I made a serious mistake with this mini-con at Endgame - I waited too long to sign-up for games. In the past, I've signed up as soon as games show up on the schedule, and, while I almost always get into a good game, there are usually one or two unique games that get posted late that I really would've liked to play but can't now that I'm already locked into something else. So with this con, I waited to the last minute. On the one hand, this meant I did get to play two very unique games; but on the other, the morning session filled up so quickly that I couldn't get into a single game, and ended up only playing two instead of three games.
My afternoon game was Agon, run by Sean Nittner (of the Narrative Control podcast). Agon is a game of Greek heroes doing mighty deeds and overcoming great odds to gain glory. Most of the game was narrative-based, with mechanics where players rolled off against their various skills (a D4 to D10 die + their D6 "name" die) to succeed in a conflict (to further the plot) and against each other (to be the one that claims credit for the success and thus gain greater glory). Players can help each other by offering their skills to another when not directly involved in the roll, in exchange for an oath that will compel the other player to return the favor at some later point. As oath-taking and failing conflicts quickly degrades skills and depletes the "divine favor" useful to make rolls highly successful, there is a mechanic where the characters engage in a week of revelry, challenges, or rituals to regain some of their original values (although this can be very slow, in particular to regaining skills). This aspect of the game works pretty well, moving the story quickly and favoring aggressive role-playing. Combat gets a little more crunchy, with a positioning mechanic similar in feel to the new Warhammer Fantasy Roleplay, but is still relatively smooth and quick. My only real criticism of the game is that, while there were a time or two where I felt my character was less than effective (this was mitigated by an interlude of revelry), I never felt my character was in danger. A fate mechanic, where the character gets closer to the end of their story, never really came into play, and wounds never got terribly serious. I think this might have been due to the one-shot nature of the game, and those aspects could come up more in a campaign. All in all, I liked the game, the GM was good, and the players were fun, so I'd like to try it again.

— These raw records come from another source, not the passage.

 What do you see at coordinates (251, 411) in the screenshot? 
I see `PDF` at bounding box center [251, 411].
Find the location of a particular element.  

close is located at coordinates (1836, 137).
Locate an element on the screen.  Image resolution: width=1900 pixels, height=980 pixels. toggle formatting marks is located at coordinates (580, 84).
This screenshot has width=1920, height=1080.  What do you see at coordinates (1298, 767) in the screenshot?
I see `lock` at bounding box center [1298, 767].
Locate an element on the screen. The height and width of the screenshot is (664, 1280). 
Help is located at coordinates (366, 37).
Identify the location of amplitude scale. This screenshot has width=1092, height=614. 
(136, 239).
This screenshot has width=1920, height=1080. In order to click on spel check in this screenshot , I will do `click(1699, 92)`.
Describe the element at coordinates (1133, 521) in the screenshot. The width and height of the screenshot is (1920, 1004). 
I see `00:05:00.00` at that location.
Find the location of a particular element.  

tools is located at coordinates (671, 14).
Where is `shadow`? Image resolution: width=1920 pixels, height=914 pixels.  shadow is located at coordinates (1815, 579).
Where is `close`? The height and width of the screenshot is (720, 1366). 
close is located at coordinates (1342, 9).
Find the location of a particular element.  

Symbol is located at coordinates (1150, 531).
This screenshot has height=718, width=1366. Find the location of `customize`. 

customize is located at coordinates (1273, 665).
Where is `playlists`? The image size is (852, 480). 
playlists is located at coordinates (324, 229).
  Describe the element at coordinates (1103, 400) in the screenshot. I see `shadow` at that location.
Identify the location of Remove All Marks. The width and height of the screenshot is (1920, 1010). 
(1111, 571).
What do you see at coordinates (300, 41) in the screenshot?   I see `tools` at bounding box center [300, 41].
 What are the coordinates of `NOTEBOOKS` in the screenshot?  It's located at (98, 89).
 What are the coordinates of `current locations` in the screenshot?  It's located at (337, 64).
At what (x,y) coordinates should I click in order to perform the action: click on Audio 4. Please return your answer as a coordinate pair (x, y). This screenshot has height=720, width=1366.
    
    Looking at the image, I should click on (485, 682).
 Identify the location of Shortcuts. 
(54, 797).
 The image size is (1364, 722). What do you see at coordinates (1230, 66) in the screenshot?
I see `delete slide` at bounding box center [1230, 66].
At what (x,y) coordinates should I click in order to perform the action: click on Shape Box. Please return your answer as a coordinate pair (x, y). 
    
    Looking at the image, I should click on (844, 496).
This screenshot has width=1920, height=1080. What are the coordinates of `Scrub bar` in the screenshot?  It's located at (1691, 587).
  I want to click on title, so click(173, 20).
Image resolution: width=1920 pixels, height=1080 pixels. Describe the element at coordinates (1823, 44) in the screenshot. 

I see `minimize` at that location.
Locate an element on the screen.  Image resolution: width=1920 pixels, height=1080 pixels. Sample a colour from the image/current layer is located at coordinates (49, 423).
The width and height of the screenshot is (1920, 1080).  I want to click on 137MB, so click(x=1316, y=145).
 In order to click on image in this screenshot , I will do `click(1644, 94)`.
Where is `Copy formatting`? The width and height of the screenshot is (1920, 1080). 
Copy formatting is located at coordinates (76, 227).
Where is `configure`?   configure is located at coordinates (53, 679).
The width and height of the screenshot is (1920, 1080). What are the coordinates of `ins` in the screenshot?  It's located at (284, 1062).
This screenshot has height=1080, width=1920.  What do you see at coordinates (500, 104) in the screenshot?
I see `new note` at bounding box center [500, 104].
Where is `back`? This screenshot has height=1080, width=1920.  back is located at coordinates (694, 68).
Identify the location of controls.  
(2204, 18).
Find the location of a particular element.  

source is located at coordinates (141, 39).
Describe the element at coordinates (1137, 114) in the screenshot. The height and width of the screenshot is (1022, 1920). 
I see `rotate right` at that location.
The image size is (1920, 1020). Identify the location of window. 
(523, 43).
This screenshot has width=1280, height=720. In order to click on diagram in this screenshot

My evening game was a playtest of an unpublished system run by Paul Tevis (of the Have Games, Will Travel podcast) based in the Delta Green setting. I won't talk about the mechanics of the game (as Paul may be thinking of publishing it) except to say that it was a quite effective story game that emphasized the interpersonal relationships of the agents and the internal questions each character was grappling with during their battle against the Mythos. I was little worried when I saw we'd be playing characters from Paul's campaign, as that situation has never worked well for me when I've played it at other con games; but, the players were all top-notch and we so quickly got into our characters that it worked out great. It was a fantastic game and lots of fun.
The next Endgame Mini-Con will be the Good Omens Con on July 17, although KublaCon at the end of May is what's next on my agenda.